Material excerpted from a collection:
<<<<

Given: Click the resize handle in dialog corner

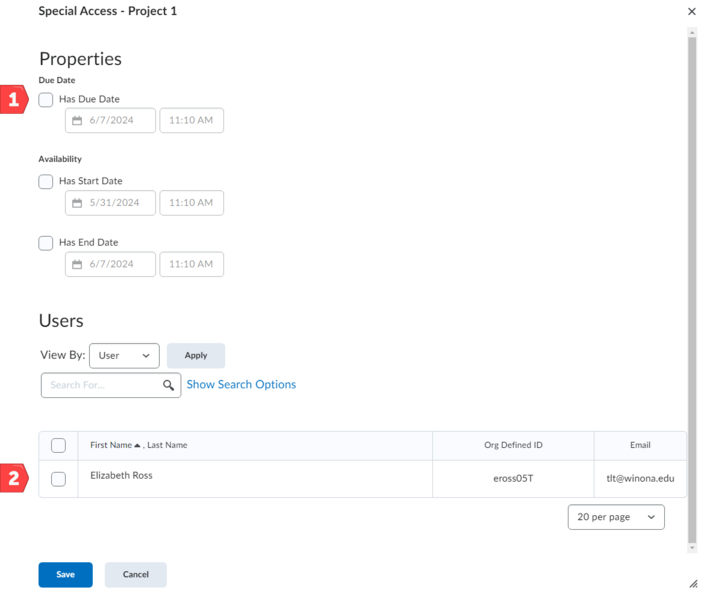Looking at the screenshot, I should point(693,583).
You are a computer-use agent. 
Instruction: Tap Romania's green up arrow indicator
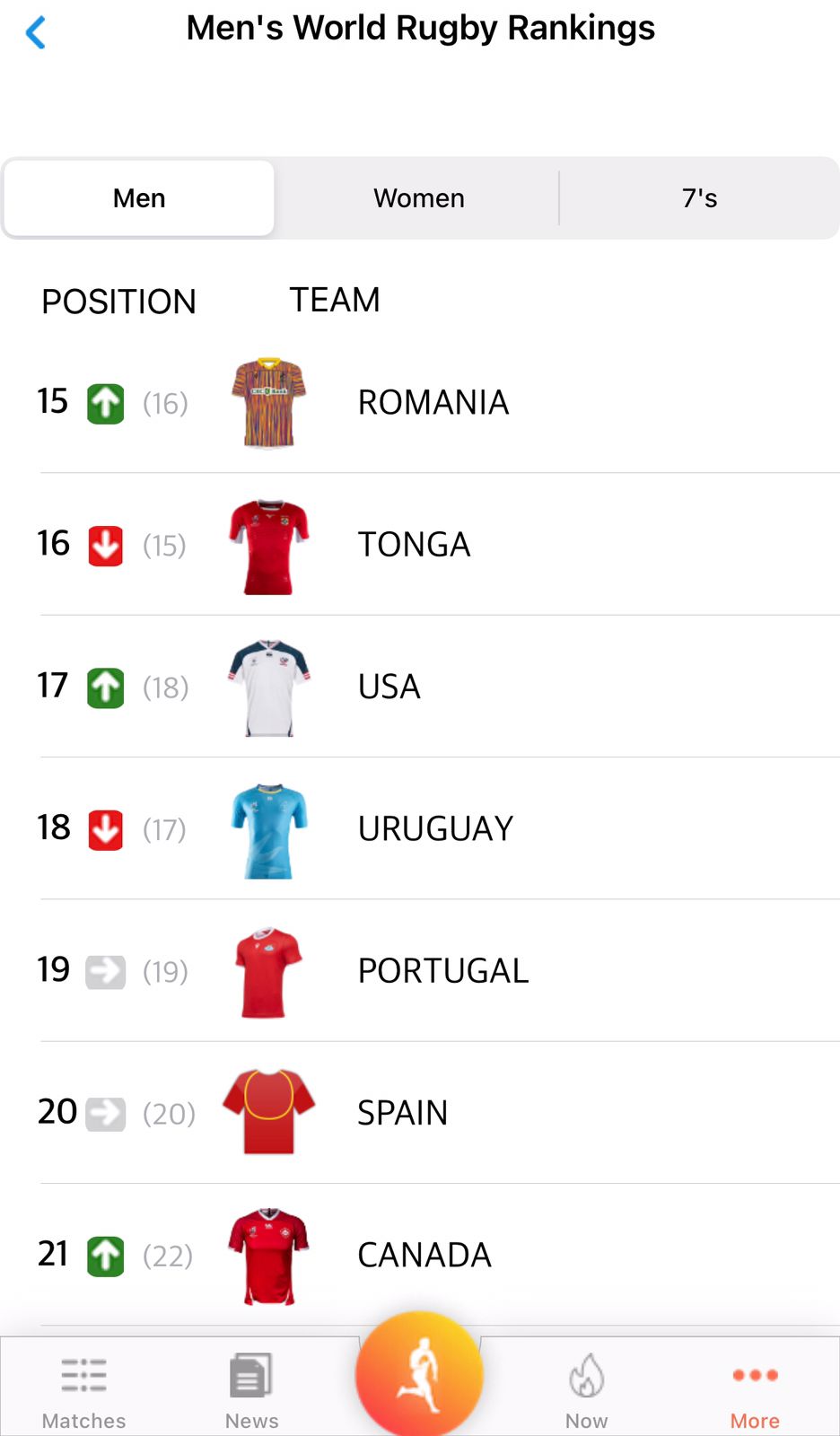[106, 404]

>>>>

» Aim of the task: Convert the material above into a JSON list of strings, with one string for each line and no blank lines. Don't include the pictures.

» Exercise answer:
[
  "Given: Click the resize handle in dialog corner",
  "Looking at the screenshot, I should point(693,583).",
  "You are a computer-use agent. ",
  "Instruction: Tap Romania's green up arrow indicator",
  "[106, 404]"
]